Seelische Krisen früh behandeln

Nicht für jede Frau sind Schwangerschaft und die Wochen danach eine glückliche Zeit. Kompetente Gesprächspartner können ihnen helfen.
Depressionen und Ängste vor und nach der Geburt werden häufig tabuisiert. Gegensteuern hilft Mutter und Kind.

Die Schwangerschaft ist die schönste Zeit im Leben einer Frau", heißt es in einem alten Sprichwort. Für jede vierte Frau in "guter Hoffnung" stellen sich aber gerade in dieser Lebensphase seelische Probleme ein.

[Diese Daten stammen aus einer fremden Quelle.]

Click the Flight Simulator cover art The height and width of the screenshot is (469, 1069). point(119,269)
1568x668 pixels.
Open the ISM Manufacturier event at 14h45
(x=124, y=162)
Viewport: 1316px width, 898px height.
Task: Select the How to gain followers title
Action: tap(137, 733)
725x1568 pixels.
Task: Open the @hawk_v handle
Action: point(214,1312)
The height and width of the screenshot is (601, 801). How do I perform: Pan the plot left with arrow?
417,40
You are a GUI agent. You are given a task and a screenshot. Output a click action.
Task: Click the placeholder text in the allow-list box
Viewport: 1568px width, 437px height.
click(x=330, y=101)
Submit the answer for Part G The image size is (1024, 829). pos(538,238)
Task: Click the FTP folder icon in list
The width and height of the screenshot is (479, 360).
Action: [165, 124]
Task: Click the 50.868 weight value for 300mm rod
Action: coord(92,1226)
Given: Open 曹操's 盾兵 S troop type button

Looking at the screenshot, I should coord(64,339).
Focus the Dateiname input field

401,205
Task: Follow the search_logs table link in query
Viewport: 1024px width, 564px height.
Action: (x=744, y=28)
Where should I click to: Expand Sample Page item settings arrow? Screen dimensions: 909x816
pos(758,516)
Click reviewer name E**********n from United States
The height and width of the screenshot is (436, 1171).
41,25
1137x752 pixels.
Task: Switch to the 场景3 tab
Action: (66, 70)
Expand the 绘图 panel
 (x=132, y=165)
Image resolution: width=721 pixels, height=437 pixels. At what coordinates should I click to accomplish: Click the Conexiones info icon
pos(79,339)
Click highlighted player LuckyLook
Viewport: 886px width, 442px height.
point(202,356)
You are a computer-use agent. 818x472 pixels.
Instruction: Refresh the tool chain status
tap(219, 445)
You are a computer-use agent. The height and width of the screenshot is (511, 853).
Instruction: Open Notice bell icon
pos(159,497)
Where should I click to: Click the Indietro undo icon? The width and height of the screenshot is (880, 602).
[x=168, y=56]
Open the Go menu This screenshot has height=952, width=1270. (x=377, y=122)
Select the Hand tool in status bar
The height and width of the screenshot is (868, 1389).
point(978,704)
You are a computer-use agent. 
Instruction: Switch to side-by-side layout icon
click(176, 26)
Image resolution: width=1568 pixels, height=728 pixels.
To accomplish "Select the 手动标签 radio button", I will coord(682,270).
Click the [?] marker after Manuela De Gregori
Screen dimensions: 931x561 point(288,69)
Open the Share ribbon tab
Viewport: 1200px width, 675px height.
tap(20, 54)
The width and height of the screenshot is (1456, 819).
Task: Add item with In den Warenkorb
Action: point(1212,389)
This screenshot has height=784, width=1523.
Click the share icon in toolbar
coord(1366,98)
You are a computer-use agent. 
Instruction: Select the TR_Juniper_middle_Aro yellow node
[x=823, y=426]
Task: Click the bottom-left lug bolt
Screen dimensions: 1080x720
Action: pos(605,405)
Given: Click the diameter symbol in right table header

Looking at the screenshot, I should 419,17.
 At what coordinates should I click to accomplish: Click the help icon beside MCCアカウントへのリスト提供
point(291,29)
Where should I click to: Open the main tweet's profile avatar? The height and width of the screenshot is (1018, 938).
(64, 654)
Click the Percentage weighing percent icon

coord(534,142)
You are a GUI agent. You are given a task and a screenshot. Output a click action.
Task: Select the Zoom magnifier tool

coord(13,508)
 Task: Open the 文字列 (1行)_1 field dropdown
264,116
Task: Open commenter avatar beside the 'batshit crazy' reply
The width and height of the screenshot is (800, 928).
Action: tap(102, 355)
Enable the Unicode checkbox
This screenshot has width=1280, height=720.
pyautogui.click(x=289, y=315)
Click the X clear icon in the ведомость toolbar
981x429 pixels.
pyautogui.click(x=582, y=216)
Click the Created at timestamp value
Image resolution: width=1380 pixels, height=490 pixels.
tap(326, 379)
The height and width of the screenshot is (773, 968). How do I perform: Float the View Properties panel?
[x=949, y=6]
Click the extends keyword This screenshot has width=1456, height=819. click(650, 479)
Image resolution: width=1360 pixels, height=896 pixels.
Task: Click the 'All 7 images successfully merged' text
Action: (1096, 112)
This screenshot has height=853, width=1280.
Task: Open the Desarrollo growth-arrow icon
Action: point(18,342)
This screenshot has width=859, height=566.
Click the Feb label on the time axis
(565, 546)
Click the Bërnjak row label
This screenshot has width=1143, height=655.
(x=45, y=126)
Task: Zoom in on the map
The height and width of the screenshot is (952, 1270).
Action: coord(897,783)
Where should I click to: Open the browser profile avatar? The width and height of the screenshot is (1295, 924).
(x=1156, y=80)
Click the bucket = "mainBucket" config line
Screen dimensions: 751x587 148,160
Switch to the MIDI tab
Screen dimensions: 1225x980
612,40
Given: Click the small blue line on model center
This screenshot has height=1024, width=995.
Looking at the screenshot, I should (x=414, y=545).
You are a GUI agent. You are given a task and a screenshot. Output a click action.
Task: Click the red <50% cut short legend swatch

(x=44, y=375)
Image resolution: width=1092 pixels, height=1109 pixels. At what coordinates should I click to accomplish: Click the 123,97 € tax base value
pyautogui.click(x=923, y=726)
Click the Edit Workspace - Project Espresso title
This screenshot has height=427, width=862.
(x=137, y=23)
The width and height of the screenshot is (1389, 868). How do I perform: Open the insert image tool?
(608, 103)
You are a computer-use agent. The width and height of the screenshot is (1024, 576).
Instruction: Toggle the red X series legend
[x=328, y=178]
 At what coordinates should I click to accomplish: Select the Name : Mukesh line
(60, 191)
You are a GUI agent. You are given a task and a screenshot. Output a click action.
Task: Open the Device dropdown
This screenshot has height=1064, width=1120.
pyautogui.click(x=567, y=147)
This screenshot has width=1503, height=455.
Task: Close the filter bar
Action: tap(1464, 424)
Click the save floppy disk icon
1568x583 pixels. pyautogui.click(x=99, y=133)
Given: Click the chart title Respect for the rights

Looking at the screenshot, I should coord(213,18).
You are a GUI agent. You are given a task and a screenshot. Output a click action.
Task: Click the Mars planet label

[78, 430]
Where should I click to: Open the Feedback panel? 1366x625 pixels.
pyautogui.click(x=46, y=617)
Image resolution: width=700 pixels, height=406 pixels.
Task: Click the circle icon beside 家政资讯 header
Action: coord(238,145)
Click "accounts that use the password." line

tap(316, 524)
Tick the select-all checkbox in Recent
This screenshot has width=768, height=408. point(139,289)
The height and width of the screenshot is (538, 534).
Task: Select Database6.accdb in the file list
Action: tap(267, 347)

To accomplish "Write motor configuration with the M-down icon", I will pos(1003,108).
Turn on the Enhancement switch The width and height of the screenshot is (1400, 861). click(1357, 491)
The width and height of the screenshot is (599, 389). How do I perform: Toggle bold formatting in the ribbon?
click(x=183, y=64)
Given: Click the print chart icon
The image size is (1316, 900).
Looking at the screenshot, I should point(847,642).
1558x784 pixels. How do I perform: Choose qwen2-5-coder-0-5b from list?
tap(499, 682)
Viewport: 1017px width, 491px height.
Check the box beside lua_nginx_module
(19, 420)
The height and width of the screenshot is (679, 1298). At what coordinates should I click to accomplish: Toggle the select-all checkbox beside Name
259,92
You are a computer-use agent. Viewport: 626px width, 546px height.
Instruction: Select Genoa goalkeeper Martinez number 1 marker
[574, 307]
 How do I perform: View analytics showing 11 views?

Häufig werden diese Krisen aber nicht erkannt, weil sie eben nicht dem gängigen Ideal der strahlenden Schwangeren und Jungmama entsprechen. In Wien widmet sich erstmals ein mit internationalen Experten besetztes Symposion diesem Thema, das erst jetzt in den Fokus rückt. Laut Studien sind alleine in Wien pro Jahr 3000 Mütter von einer postpartalen (nachgeburtlichen) Depression betroffen, rund 1500 durchleben sogar schwere psychische Krisen. Österreichweit liegen keine genauen Zahlen vor. Experten gehen aber von einer ähnlichen Größenordnung aus.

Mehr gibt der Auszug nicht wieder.